Within the app, Vert Run also offers challenges and maintains a Facebook group that allows participants to share their journeys, ask questions and use a GPS tracker that connects to Garmin, Strava and Suunto.

It’s the community aspect that seems to be most rewarding for Vert Run users. Since the COVID-19 pandemic has subsided and more runners are traveling to events, Vert Run participants are regularly reporting that they’ve met up with other users at races around the world. Simply put, it allows a trail runner training for his or her first 50K anywhere in the world — no matter if those runners are in Santiago, Chamonix or San Francisco, for example — to connect with other runners in the same situation and gain knowledge from experienced runners from around the world.

Vert Run has filled a void in the trail running world with authentic coaching, insights and content. It now has more than 50,000 subscribers in more than 100 countries.

“We believe that trail running is everywhere. If you’re in a city or if you’re in the mountains, we’re all in for the same stuff, which is running on trails,” Keith says. “It’s not hard to find like-minded people on social media, but it’s the stories and interaction people share in the community of Vert Run that are so amazing. People who connect on the app are now meeting at races and that includes some of our coaches. So they connect virtually on the app and then they meet in person and share their experiences and become friends. That’s the direction the sport is heading.”

The three founding members of Vert Run, as well as their five additional team members are all active trail runners in various places around the world — New York City, Costa Rica, Italy, Venezuela and France. This week, they’ll meet in person for the first time in Chamonix, France during the biggest and most prestigious trail running race in the world — the Ultra-Trail du Mont-Blanc (UTMB).

Members of Team Vert meet up at the UTMB trail race

Tackling the Next Challenge

On August 26, Jimenez, a professional runner for The North Face, will run a race that not only sends runners on a grueling 171.5 km loop (106.5-miles) around the Mont Blanc massif, with nearly 33,000 feet of vertical gain, but also brings together the deepest international field of the year, with more hype and media attention—including epic coverage and commentary via livestream—than any other event in the world by far.

The UTMB is the Super Bowl of ultra-trail running and has been since its inception in 2003, but especially since it has grown to include eight races during a weeklong festival of trail running. It’s largely considered the de facto world championship of ultra-distance running because it routinely draws an extremely deep field of runners from around the planet.

Jimenez finished 36th in the CCC 100K race (62.13 miles) in 2017 and 11th in the TDS 120K race (74.56 miles) in 2018. He made his first attempt at the full-distance UTMB in 2019 and ran remarkably, placing 16th overall. He returned last year but had a rough go of it and had to drop out, so this year he’s back for redemption.
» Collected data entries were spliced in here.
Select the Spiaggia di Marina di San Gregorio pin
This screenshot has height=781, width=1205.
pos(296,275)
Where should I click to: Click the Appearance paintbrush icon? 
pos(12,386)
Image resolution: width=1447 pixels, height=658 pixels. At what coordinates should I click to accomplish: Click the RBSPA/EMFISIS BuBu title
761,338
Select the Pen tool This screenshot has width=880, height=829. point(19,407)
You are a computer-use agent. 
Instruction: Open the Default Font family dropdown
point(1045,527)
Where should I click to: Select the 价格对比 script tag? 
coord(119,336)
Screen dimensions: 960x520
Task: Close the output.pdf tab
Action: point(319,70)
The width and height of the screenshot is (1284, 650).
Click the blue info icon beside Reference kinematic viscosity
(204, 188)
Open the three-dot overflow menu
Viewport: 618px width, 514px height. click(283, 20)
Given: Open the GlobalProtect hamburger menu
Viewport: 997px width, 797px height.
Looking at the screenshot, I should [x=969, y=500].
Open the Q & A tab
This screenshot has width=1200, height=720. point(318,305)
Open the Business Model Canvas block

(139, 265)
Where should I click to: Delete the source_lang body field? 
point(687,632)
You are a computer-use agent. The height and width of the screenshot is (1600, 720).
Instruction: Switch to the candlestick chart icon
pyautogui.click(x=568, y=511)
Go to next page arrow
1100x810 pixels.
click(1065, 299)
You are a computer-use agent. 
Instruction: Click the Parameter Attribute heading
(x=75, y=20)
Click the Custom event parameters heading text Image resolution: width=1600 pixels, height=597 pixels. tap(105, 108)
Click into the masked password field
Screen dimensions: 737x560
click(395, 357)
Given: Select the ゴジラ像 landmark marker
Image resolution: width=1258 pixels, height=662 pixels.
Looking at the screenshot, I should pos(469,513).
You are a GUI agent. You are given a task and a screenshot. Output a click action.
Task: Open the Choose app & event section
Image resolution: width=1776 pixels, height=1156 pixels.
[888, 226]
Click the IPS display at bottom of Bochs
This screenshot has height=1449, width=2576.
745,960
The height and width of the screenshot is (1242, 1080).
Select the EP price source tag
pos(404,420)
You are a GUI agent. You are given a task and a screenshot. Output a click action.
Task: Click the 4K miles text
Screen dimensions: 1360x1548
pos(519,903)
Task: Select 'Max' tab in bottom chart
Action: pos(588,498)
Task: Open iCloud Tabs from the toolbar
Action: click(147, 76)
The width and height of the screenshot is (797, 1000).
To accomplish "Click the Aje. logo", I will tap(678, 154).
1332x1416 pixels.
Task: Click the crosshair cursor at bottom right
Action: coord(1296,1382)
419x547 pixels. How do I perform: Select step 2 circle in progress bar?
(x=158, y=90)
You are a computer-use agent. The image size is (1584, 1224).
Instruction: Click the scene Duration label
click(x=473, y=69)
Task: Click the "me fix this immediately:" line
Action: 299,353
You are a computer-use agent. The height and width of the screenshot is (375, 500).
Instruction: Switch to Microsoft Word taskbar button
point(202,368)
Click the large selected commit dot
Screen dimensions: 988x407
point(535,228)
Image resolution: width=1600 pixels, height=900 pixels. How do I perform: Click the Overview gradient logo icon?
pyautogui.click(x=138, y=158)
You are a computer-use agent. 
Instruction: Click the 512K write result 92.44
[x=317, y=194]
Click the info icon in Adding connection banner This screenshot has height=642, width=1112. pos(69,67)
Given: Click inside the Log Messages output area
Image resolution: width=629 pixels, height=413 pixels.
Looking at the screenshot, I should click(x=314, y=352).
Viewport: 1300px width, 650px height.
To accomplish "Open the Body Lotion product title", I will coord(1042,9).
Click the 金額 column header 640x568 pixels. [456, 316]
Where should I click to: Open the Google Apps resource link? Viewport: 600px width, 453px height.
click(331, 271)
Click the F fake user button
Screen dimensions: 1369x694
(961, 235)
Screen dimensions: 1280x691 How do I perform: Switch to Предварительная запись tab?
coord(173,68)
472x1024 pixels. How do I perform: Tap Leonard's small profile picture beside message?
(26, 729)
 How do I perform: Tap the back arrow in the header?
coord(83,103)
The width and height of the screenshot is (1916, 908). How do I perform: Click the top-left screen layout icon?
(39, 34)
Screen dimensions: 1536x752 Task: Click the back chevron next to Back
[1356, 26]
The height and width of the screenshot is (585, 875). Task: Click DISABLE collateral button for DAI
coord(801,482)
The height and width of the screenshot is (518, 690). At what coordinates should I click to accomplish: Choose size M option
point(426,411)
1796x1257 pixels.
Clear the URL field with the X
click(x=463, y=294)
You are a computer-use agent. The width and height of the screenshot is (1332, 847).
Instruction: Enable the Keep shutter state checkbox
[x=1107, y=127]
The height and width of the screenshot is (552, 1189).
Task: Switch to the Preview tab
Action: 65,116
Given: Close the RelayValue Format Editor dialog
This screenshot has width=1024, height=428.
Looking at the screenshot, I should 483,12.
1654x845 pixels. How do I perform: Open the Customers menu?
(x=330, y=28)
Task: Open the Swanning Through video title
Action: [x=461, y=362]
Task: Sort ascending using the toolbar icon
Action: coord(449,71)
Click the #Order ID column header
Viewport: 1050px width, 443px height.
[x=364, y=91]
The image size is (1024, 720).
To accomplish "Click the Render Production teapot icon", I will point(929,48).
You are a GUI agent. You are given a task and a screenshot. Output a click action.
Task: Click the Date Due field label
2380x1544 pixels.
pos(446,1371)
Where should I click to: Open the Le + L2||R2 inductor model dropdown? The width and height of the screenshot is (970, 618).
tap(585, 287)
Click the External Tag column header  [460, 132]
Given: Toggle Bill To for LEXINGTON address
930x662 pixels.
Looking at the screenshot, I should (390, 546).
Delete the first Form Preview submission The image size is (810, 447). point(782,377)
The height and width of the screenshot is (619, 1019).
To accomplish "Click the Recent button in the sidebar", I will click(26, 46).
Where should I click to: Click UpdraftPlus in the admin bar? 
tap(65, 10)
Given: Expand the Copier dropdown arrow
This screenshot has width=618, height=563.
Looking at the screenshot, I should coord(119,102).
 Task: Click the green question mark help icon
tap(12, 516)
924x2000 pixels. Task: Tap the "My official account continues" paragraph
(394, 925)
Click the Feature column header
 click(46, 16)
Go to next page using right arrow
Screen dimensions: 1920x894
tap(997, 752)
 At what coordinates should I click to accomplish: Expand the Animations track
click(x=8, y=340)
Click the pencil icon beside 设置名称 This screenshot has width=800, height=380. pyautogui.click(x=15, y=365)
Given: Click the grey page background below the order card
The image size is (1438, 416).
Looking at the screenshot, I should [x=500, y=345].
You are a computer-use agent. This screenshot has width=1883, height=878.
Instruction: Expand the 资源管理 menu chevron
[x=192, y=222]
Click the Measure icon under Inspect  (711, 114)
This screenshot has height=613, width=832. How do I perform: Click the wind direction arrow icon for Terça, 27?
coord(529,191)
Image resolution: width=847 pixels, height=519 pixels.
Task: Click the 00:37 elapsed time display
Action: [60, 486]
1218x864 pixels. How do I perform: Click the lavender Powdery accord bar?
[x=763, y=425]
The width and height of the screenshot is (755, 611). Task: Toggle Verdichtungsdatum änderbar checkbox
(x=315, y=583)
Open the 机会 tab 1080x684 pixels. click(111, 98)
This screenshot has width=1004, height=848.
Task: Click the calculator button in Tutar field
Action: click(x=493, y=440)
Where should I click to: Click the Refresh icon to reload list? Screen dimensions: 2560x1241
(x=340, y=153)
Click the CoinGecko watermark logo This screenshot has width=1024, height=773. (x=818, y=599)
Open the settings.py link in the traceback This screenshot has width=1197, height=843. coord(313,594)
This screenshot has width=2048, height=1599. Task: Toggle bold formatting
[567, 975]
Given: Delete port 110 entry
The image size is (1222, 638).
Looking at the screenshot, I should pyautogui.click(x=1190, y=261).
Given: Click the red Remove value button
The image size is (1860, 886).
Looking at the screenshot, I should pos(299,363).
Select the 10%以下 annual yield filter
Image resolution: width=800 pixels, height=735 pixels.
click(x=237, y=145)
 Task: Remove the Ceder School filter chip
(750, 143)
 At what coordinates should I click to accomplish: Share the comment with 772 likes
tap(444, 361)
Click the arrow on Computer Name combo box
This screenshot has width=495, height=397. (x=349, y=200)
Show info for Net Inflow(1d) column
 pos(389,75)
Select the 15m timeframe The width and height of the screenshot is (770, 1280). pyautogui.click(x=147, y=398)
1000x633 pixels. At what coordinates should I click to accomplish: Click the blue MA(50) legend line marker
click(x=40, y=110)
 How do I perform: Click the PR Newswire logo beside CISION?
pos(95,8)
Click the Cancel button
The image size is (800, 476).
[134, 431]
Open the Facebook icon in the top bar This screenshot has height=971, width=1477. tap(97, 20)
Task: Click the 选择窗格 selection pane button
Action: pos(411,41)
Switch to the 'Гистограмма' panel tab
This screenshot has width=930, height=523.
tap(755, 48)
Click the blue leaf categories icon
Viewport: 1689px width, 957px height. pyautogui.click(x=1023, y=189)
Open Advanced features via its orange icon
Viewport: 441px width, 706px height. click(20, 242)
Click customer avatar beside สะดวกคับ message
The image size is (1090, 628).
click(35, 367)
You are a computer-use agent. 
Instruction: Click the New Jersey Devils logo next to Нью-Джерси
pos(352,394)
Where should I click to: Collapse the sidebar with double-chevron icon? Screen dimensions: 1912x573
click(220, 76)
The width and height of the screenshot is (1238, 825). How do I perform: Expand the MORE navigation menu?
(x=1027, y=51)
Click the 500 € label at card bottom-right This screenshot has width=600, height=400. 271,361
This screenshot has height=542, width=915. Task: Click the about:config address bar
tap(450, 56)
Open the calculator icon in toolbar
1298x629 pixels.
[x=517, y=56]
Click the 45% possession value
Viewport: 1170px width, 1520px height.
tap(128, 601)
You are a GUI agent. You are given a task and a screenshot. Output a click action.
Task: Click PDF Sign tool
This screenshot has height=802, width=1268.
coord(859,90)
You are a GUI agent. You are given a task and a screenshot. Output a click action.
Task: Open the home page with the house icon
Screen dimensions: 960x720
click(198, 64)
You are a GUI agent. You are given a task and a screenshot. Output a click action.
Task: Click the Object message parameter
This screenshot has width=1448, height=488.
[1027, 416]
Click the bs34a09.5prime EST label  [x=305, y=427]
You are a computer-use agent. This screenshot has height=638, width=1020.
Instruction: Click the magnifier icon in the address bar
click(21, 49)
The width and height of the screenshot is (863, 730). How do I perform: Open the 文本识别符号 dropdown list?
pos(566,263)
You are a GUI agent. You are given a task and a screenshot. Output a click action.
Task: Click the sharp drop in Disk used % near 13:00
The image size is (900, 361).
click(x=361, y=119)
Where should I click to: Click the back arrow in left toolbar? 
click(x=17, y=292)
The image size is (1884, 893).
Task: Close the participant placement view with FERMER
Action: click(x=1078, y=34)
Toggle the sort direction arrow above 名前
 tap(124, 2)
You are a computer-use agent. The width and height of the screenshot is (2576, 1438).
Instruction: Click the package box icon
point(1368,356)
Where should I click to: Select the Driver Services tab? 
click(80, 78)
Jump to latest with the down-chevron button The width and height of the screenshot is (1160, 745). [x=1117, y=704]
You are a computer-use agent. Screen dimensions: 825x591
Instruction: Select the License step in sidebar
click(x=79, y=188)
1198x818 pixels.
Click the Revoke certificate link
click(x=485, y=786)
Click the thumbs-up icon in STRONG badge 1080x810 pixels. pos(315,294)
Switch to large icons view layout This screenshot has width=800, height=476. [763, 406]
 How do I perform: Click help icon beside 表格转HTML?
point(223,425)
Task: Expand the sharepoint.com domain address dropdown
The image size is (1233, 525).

“I hope to finish in the top 10 this year,” Jimenez says. “Trail running is more than a sport, it’s a lifestyle. We do it and we live it every day, and we allow the people who are on our app to have a place where they can live the full life of ultrarunning. The community of runners visiting Chamonix this week is a great example of what we’re trying to do by connecting runners virtually every day. It’s very powerful.”

Vert Run was just accepted into a business development program of a Silicon Valley business accelerator, something that should allow it to grow and expand in even more dynamic ways. One of those ways is through the use of machine learning and artificial intelligence (AI) that will help automate some of the process of getting appropriate content and training plans to subscribers based on their specific variables.

“Everything we’re doing is to improve trail running, to improve the ability of people to reach their goals,” Jimenez says. “There are hundreds of thousands of people coming to this sport every year. A lot of them are lost on how to get started. They don’t have community, they don’t know how they’re going to achieve their next goal, which is often about how to become an ultrarunner. We want to help make their journey easier and better.”